Avec le SAMSAH rétablissement, nous avons développé avec les usagers un lien qui nous permet d’aborder des thématiques clef dans un parcours, comme la sévérité et l’évolution des troubles de la santé mentale afin qu’ils puissent porter un regard plus objectif sur leur traitement et mieux comprendre en quoi l’observance est fondamentale pour avancer dans son projet de vie. Nous pouvons anticiper les risques de décompensation et amorcer une hospitalisation si celle-ci doit s’imposer, sans qu’il faille en passer par une intervention d’urgence, sans consentement. Le SAMSAH rétablissement apporte ce dialogue, comme le faisait déjà le SAVS, mais avec cette particularité d’amener l’usager à prendre soin de lui à travers la psychoéducation, l’accès aux soins de routine (médecin traitant, gynécologue, dentiste, cardiologue, addictologue…). Nous aidons l’usager à mobiliser l’offre de soins qu’il pouvait jusqu’à présent considérer comme accessoire, ou ne pas considérer du tout. Avec une espérance de vie de 15 à 20 ans moindre, des comorbidités addictives très présentes, c’est notre rôle de recréer des passerelles vers les soins somatiques, souvent peu investis. Un autre point positif, c’est le lien que l’expérience SAMSAH rétablissement nous a permis de générer avec le sanitaire et notamment la réhabilitation psychosociale. Nous nous connaissions de loin, aujourd’hui nous travaillons ensemble, nous partageons des outils, nous participons ensemble à des comités de suivi, nous échangeons sur des situations complexes. Le Centre référent conjoint de Clermont-Ferrand nous forme, nous outille, nous accueille pour des immersions. Cette expérience nous a véritablement ouvert à d’autres partenaires, d’autres manières de coopérer et de faire coalition autour des personnes.
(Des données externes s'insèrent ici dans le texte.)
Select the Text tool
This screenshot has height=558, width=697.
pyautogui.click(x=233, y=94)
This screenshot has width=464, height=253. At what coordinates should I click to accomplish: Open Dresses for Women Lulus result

Quels sont les défis principaux que vous identifiez après 2 ans de fonctionnement ?
Nos défis sont nombreux. Pour commencer, nous devons atteindre notre file active, ce qui est imminent. Nous avons aussi l’ambition de nous rapprocher encore davantage de la réhabilitation sanitaire et de nous positionner en relai de ses accompagnements, en les transposant en milieu écologique. C’est un axe de développement important pour nous. Un autre défi, massif, est celui de l’équité de traitement. Comment assurer un soin et un accompagnement de qualité, quelle que soit la zone géographique d’habitation des usagers ? C’est un véritable enjeu pour nous et une exigence de l’ARS. Notre territoire est vaste. Comme lutter contre les zones blanches ? Quelles innovations proposer qui soient à la fois nomades et agiles et qui puissent s’adapter aux besoins des usagers où qu’ils se trouvent ? C’est un vaste chantier et nous y sommes.

Quels sont vos principaux projets pour 2022 ?
Nos principaux projets portent sur la formation. Nous poursuivons la démarche engagée. Case management, appui à l’appropriation et à la restitution des échelles psychométriques, entretien motivationnel pour l’abord des conduites à risque en lien avec la consommation de substances. Nous rencontrons beaucoup d’usagers en difficulté avec leurs dépendances. Ce sont des freins au rétablissement et nous souhaitons véritablement nous outiller pour mieux les accompagner/orienter. Innover également pour plus d’équité dans nos accompagnements, c’est également un axe stratégique fort sur lequel nous travaillons.